Government by the People and National Security in Nigeria: A Strategic Panacea for Good Governance

Okoro, A. O. D. (2022)

Article

This paper examined government by the people and national security in Nigeria: A strategic panacea for good governance. Government by the people is a function of the “will” of the people. This was practiced by people of early centuries who consequently had leaders of repute that led them both in peace and war times. Nigeria whose independence dates back to October 1, 1960 has had series of democratic governance up to the current fourth republic. These republics, less the current fourth republic, were truncated by military coup d’état, which also truncated itself at several points. These resulted in short lived regimes, unstable socio-economic development and growth, poor imagery in the international community as well as barrages of sanctions and denial of various assistance from world economic bodies such as WTO, IMF, World Bank and the UN. It indeed mutilated Nigeria’s national sanctity, integrity and sanity across the world’s view of the nation.

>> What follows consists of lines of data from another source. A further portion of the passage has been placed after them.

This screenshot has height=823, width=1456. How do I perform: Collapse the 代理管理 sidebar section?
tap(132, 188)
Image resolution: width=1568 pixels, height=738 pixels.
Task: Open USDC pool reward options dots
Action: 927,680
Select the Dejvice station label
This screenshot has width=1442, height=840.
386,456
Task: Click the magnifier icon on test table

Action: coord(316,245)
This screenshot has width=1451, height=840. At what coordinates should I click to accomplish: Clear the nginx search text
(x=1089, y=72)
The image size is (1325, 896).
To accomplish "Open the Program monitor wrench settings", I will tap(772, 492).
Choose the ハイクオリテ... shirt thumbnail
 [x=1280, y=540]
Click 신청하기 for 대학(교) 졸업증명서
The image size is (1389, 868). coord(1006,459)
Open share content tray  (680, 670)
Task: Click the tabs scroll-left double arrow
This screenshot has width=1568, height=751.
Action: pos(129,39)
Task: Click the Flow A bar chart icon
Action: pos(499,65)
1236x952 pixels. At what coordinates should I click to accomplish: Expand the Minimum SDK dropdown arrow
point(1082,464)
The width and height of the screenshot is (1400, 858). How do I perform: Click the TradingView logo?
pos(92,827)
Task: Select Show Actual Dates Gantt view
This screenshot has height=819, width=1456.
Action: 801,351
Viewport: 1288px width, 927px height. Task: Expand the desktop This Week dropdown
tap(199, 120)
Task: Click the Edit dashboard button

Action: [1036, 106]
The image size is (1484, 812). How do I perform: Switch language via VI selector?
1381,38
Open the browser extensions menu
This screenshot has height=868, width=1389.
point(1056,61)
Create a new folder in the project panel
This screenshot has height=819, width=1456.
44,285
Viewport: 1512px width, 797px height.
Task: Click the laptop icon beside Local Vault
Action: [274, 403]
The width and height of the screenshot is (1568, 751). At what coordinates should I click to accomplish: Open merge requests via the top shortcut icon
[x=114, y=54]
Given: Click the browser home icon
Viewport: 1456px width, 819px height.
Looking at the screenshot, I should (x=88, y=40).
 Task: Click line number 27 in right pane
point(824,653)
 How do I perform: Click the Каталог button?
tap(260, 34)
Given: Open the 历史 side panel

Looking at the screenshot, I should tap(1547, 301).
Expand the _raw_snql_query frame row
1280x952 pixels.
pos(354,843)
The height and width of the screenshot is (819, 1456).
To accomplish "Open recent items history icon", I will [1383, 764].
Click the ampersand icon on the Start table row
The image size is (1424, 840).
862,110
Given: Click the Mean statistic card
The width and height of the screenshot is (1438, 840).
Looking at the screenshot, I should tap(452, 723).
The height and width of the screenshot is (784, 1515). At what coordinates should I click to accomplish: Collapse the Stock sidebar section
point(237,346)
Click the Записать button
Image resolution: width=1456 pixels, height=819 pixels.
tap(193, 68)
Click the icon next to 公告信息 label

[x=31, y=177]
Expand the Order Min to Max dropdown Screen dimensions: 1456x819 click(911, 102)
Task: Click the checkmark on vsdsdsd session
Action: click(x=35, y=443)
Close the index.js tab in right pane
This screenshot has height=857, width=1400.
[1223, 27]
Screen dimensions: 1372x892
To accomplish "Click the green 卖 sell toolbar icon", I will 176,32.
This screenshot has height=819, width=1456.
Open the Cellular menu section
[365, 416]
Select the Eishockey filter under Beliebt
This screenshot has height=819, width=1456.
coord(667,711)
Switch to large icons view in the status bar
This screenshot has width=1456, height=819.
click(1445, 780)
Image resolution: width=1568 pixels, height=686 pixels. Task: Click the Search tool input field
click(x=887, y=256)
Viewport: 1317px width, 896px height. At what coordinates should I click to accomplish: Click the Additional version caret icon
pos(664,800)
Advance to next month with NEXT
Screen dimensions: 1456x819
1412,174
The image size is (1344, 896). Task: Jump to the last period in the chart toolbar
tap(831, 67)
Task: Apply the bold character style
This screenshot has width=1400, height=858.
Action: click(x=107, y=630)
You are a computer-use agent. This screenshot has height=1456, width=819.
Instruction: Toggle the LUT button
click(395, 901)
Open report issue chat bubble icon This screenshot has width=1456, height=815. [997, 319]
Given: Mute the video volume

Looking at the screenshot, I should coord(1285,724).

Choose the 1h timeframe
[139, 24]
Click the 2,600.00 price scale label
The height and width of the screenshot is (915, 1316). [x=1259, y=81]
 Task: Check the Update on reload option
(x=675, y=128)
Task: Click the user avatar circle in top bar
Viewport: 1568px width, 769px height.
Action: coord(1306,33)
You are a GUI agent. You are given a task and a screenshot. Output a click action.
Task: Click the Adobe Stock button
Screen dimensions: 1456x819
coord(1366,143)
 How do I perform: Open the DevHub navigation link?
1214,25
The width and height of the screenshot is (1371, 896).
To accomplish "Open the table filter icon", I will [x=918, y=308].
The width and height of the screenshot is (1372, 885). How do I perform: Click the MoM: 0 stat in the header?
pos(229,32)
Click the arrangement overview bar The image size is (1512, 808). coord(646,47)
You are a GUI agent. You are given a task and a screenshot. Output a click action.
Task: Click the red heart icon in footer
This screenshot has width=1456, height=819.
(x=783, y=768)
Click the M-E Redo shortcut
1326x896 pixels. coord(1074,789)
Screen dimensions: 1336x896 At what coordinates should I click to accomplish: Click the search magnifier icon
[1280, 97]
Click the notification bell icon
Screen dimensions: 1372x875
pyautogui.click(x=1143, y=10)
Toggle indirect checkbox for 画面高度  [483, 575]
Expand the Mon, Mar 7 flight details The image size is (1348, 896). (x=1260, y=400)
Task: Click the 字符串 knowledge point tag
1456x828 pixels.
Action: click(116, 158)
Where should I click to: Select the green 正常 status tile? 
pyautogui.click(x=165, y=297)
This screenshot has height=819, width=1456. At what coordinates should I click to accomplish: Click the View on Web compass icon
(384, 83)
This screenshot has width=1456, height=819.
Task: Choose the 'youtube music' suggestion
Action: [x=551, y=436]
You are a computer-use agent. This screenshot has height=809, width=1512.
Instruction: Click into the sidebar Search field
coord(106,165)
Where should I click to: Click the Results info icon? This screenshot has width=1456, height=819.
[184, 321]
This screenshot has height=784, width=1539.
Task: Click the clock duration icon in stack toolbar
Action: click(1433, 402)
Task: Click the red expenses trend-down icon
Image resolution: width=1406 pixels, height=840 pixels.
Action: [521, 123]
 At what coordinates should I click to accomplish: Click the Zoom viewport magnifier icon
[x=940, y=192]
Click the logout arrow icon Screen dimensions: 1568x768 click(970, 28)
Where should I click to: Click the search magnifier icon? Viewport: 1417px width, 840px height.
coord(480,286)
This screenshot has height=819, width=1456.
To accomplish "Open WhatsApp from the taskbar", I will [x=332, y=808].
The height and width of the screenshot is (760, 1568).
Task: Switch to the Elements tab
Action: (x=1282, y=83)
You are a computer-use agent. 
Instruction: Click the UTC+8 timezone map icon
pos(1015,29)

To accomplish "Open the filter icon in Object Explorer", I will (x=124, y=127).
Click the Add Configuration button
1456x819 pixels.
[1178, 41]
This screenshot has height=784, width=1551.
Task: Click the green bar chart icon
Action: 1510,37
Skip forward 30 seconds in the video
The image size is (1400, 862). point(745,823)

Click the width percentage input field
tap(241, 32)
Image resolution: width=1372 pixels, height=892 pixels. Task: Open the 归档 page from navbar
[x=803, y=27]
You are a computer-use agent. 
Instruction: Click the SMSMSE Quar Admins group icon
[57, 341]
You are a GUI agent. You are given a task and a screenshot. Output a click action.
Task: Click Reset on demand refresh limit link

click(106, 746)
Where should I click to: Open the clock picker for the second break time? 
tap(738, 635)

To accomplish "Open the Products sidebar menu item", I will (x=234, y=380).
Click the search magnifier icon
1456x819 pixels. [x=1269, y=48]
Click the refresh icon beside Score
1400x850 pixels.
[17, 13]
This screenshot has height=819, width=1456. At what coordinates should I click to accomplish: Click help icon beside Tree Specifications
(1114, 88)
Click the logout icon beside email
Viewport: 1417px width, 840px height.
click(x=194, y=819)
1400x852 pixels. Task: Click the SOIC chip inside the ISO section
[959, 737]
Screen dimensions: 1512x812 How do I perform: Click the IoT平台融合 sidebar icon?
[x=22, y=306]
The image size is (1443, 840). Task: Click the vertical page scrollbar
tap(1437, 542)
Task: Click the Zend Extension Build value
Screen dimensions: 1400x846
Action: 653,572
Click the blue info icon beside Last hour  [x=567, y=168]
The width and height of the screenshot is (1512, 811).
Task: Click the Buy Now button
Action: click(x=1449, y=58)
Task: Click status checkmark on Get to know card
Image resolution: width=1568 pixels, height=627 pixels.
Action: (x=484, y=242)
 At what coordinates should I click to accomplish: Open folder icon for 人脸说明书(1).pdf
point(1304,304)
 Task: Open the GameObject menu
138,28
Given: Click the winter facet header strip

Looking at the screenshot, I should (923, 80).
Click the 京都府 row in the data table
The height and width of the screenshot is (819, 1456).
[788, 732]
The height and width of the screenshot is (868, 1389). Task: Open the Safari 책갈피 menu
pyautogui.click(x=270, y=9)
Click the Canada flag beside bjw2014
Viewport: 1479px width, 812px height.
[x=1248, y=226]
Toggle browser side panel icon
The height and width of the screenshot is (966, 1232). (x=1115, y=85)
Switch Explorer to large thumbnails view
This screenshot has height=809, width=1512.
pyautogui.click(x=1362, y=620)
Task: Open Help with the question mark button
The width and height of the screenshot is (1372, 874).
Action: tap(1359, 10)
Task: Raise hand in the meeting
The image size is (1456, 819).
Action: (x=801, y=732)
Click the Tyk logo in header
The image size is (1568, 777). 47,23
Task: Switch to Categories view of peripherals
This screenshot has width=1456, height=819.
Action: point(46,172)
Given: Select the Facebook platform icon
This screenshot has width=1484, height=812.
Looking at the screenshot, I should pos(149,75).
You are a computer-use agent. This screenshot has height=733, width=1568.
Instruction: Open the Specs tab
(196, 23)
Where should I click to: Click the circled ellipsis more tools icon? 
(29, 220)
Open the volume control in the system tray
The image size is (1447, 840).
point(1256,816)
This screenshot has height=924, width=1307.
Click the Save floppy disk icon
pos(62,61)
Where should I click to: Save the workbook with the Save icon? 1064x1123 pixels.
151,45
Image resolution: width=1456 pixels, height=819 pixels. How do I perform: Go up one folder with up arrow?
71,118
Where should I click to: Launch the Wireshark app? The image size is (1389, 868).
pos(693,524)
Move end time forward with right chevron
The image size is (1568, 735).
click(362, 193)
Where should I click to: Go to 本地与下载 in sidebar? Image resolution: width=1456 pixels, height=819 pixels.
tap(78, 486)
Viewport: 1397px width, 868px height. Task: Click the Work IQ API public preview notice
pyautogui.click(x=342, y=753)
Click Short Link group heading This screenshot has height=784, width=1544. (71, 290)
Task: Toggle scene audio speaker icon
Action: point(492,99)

With these, hardship and social insecurity ensued, governance was threatened and national security become ridiculed due to the emanation of strikes, riots, revolts, demonstrations, protests, breakdown of law and order and decay in judicial processes. The theory of direct democracy was brought to bear in this paper while the variables were conceptualized. The paper relied on observations, open interaction as well as in-depth secondary data for collection of facts. On the whole it was found that government by the people has direct impacts and implications to national security being that it is people driven. Therefore, the ways forward remains that the “will” expressed by the people must be respected and should be the determinant for governance.